Although numerous attempts to obtain the crystal structure of a host–guest complex of 2 were unsuccessful, we were able to obtain the crystal structure of a host–guest complex of its structural analogue 2′, which assembled from a similar subcomponent (B) bearing only two pyridine-aldehyde functionalities (Figures a and S20–S26). Helicate 2′ bound anions in solution in similar fashion to 2 (Figure S27).

Figure 3

Schematic drawing of 2′ (a) and X-ray crystal structure of (ReO4–)2⊂2′ (b). Disorder, noncentrally bound counterions, and solvent of crystallization are omitted for clarity.

Slow vapor diffusion of diethyl ether into an acetonitrile solution of 2′ in the presence of ReO4– yielded crystals of (ReO4–)2⊂2′ suitable for X-ray diffraction. Two ReO4– anions were found within two distinct cavities of helicate 2′, separated by the three converging TATA moieties (Figure b). Each of the two cavities is surrounded by three phenyl rings, giving cavity volumes of 76 and 77 Å3 (Table S1). The two iron(II) centers of 2′, separated by 20.0 Å, have the same handedness, generating a structure with D3 symmetry, consistent with solution NMR spectra.

When larger anions were added to helicate 2 in solution, such as carba-closo-dodecaborate (CB11H12–) or dodecafluoro-closo-dodecaborate (B12F122–), full conversion into tetrahedron 3 was observed after 12 h, resulting in a set of ligand 1H NMR signals consistent with a T-symmetric tetrahedral cage (Figures and S28–S37). The FeII4L4 composition of 3 was confirmed by ESI-MS (Figures S30 and S35). These results suggested that CB11H12– and B12F122– could serve as templates to bring four cationic ligands together into the tetrahedral framework of 3, overcoming interligand Columbic repulsions.[31] A cavity volume of 371 Å3 was calculated based on a PM7 model of 3 (Table S4), substantially smaller than that of pseudoicosahedron 1 (15095 Å3) and larger than the twin cavities of 2 (55 Å3 each when calculated from a PM7 model of 2 in the absence of bound anions, see Table S3) (Table S1). Conversion of pseudoicosahedron 1 into tetrahedron 3 also occurred following the addition of either of the template anions CB11H12– or B12F122– (Figure ).

Figure 4

Interconversion between pseudoicosahedron 1, helicate 2, and tetrahedron 3, showing PM7-optimized molecular models of each with the cavity volumes outlined in green mesh. Pseudoicosahedron 1 and helicate 2 interconverted following a change in ligand concentration. Addition of CB11H12– or B12F122– to assembly 1 or 2 drove the formation of tetrahedron 3, with the template anion bound inside the cavity.

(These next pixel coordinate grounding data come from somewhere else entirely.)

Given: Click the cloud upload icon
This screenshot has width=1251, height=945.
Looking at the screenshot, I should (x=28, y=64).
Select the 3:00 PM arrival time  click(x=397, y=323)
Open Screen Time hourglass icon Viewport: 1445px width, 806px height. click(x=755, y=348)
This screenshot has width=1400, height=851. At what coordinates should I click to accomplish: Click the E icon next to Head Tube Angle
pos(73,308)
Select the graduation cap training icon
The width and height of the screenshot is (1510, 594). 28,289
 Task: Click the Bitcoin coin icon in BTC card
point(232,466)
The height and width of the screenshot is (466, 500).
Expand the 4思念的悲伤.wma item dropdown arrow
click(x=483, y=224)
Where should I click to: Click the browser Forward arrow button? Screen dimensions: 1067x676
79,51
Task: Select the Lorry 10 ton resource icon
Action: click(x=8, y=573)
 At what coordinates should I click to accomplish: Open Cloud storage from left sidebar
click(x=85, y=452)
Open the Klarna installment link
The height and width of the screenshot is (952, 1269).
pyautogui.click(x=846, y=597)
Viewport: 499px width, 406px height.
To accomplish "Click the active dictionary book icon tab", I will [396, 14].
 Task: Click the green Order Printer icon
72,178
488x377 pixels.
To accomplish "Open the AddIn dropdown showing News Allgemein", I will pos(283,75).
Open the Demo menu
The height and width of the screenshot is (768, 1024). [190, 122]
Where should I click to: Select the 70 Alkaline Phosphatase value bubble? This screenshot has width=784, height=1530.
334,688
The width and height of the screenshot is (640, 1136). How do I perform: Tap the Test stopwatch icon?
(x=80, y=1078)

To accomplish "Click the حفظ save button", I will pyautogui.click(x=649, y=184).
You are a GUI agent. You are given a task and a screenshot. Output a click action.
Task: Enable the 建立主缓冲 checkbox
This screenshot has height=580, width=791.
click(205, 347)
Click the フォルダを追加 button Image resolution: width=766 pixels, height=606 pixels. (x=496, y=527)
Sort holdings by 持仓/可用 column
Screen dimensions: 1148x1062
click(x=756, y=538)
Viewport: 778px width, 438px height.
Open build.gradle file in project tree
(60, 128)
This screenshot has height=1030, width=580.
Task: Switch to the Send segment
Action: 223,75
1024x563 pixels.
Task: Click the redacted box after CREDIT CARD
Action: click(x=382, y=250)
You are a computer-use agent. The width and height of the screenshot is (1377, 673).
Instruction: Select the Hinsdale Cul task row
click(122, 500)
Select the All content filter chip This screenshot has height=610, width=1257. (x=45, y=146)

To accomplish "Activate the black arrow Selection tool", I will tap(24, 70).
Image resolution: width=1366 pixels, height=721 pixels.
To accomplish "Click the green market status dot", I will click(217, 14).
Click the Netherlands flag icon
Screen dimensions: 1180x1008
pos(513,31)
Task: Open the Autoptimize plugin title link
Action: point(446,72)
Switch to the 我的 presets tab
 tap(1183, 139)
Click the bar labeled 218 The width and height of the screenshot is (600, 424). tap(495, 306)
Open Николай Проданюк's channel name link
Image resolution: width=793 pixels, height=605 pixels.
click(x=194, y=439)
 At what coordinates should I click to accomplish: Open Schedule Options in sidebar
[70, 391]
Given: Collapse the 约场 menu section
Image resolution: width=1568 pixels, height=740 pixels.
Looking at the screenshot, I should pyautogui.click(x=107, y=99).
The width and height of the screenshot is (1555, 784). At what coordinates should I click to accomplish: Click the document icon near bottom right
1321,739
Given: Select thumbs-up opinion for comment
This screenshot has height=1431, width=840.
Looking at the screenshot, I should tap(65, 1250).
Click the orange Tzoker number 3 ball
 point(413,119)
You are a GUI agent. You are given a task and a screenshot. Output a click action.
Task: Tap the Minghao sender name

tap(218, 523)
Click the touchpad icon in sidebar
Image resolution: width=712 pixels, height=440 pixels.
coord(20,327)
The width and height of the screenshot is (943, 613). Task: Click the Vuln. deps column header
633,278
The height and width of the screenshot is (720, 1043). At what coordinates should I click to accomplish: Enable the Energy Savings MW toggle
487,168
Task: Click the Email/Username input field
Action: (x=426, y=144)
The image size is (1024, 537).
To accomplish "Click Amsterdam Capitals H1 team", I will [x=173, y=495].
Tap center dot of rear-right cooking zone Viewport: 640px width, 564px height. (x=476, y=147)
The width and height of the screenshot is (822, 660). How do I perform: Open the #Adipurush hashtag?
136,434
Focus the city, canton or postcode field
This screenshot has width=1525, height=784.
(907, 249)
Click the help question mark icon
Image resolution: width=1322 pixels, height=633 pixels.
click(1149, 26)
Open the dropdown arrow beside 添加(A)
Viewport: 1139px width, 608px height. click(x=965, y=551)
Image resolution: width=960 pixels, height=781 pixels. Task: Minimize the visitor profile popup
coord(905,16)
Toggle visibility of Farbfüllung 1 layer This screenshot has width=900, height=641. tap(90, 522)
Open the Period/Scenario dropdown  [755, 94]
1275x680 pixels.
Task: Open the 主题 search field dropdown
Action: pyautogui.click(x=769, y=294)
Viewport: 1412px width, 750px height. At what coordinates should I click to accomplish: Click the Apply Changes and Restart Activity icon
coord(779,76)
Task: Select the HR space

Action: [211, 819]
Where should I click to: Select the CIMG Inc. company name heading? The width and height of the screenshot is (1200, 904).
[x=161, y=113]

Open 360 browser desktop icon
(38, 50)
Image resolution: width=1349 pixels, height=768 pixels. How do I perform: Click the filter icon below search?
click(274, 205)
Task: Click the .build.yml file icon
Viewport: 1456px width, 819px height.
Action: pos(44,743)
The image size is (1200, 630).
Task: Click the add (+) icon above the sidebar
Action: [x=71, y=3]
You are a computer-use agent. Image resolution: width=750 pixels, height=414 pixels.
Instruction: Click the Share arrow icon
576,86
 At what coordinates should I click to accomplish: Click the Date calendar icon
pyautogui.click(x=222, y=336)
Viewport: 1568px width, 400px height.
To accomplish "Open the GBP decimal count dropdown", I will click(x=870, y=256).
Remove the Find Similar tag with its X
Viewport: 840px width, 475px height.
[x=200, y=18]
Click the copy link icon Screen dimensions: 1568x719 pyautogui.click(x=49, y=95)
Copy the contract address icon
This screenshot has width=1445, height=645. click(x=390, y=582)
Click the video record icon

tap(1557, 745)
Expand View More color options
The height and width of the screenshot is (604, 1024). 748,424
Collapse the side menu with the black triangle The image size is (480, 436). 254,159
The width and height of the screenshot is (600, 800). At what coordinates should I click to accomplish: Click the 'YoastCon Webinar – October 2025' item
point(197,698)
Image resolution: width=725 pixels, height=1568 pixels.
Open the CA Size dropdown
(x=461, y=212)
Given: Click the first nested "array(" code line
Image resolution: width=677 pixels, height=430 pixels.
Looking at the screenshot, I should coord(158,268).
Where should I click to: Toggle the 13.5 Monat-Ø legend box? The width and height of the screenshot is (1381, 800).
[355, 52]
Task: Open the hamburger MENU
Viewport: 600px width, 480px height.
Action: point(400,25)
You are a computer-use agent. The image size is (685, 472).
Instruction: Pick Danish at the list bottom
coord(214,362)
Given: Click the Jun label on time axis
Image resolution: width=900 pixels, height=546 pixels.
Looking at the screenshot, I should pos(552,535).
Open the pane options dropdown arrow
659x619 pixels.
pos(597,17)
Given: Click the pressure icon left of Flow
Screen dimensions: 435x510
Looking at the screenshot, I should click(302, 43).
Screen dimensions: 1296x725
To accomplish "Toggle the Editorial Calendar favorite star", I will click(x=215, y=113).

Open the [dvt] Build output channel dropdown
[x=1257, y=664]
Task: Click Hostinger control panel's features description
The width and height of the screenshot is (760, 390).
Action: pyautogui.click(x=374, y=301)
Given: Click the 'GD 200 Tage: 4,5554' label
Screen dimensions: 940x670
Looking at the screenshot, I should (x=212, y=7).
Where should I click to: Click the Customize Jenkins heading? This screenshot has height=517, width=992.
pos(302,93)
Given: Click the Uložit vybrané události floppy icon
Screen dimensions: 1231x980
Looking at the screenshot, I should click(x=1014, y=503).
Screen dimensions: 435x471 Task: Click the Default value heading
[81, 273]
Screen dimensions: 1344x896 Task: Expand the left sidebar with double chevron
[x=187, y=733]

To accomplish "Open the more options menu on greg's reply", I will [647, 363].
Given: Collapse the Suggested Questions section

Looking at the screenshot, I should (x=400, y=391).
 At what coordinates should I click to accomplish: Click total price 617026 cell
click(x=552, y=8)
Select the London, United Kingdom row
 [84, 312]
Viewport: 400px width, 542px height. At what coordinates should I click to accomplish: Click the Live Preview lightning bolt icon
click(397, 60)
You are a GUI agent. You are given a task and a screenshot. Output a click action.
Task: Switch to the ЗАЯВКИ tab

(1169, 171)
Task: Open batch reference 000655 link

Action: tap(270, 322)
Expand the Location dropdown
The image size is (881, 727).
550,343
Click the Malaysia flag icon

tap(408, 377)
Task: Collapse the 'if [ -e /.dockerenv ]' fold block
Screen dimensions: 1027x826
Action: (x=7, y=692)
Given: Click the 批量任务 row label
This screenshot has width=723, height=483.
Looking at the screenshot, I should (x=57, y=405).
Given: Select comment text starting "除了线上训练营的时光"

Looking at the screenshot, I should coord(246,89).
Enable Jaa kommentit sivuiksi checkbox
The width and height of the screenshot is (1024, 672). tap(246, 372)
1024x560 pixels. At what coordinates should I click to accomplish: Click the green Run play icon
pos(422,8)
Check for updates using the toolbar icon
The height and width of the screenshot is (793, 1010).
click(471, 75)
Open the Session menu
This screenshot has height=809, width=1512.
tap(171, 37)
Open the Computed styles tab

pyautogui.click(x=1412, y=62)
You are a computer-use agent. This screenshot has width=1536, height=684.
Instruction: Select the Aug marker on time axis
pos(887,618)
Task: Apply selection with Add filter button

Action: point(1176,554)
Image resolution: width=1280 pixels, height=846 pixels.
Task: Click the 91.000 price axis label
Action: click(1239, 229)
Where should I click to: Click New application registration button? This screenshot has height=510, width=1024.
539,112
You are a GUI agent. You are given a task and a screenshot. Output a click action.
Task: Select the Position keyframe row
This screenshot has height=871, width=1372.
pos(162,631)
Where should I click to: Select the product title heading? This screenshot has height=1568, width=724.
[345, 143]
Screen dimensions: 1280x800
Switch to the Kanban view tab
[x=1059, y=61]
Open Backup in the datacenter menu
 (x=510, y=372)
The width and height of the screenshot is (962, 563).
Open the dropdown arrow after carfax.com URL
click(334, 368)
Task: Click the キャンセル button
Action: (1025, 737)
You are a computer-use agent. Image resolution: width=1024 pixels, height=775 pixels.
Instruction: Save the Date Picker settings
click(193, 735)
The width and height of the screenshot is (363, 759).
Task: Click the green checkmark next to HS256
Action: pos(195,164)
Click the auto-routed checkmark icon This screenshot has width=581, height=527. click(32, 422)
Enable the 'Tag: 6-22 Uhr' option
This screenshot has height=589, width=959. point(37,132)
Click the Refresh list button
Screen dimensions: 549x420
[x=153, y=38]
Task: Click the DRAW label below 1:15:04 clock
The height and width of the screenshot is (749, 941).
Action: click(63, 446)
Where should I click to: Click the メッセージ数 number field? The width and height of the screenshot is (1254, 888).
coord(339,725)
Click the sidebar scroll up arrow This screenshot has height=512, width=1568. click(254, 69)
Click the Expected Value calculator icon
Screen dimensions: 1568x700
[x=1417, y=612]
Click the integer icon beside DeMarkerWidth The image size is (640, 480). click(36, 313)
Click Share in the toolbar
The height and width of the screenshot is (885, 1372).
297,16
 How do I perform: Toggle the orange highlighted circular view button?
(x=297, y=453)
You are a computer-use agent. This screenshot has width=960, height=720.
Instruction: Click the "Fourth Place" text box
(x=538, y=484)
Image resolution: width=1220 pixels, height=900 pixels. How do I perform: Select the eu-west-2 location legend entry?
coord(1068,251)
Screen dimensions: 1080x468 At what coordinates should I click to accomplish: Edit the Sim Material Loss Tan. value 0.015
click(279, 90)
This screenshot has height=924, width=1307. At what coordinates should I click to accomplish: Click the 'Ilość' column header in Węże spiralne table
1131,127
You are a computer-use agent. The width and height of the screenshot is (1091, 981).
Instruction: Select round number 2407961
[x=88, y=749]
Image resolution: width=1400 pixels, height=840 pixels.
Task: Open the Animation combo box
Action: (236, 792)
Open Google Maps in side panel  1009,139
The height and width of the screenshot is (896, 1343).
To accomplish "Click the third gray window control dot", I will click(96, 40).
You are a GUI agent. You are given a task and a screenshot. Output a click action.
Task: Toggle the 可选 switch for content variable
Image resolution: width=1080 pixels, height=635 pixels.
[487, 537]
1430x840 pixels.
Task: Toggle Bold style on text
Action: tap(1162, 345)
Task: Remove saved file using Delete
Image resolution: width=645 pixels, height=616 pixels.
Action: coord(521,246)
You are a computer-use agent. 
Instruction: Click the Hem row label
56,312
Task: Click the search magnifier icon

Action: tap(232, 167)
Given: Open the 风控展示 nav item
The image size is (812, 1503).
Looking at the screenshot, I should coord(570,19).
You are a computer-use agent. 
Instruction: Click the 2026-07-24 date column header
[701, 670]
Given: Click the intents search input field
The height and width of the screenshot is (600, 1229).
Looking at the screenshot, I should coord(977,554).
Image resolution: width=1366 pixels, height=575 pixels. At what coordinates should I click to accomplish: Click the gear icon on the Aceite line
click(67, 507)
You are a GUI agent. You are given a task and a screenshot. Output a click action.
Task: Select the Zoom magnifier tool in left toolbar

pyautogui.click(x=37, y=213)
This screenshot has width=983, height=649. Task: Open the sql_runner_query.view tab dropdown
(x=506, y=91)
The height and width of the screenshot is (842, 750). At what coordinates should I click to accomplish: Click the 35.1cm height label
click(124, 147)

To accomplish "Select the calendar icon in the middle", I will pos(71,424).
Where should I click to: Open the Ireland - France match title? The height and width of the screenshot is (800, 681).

In summary, we have demonstrated the construction of a series of distinct capsules under different reaction conditions from TATA-containing subcomponent A, from large pseudoicosahedron 1, to medium-sized tetrahedron 3 and smaller helicate 2. These structures have drastically different cavity volumes, shapes, and sizes. Pseudoicosahedron 1 encloses a cavity volume that may allow the encapsulation of guests with diameters in the range of 3–4 nm.[10] Prior studies of smaller TATA-based metal–organic assemblies have shown binding to small biological anions in water,[24] suggesting that water-soluble versions[32] of pseudoicosahedron 1 may prove useful for binding larger and more complex biomolecules, such as proteins and nucleic acids.